Below are entries; copy exactly the lines from the one with "Schriftgröße (635, 36)" through the one with "Suche (966, 36)", both included, and leave out the rest.

────────────────────────────────────────

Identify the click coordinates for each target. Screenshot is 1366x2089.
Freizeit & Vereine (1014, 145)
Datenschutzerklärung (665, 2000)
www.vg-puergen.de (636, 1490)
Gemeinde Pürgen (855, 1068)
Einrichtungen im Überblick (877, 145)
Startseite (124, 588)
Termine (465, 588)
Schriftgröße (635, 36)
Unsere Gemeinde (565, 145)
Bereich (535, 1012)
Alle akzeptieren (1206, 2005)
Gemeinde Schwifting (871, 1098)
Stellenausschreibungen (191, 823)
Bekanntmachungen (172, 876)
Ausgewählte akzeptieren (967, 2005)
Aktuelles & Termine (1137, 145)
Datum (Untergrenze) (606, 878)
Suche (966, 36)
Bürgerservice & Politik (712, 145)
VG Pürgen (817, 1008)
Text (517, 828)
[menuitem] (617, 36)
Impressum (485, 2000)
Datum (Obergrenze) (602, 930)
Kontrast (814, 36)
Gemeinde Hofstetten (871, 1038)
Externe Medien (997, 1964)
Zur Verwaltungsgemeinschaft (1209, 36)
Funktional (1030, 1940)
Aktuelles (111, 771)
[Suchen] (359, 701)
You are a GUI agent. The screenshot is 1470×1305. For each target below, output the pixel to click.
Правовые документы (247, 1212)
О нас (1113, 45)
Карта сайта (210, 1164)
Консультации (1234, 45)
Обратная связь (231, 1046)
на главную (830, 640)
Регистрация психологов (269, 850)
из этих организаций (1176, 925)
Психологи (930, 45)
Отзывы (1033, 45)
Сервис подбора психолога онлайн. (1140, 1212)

────────────────────────────────────────

Reply:
Schriftgröße (635, 36)
Unsere Gemeinde (565, 145)
Bereich (535, 1012)
Alle akzeptieren (1206, 2005)
Gemeinde Schwifting (871, 1098)
Stellenausschreibungen (191, 823)
Bekanntmachungen (172, 876)
Ausgewählte akzeptieren (967, 2005)
Aktuelles & Termine (1137, 145)
Datum (Untergrenze) (606, 878)
Suche (966, 36)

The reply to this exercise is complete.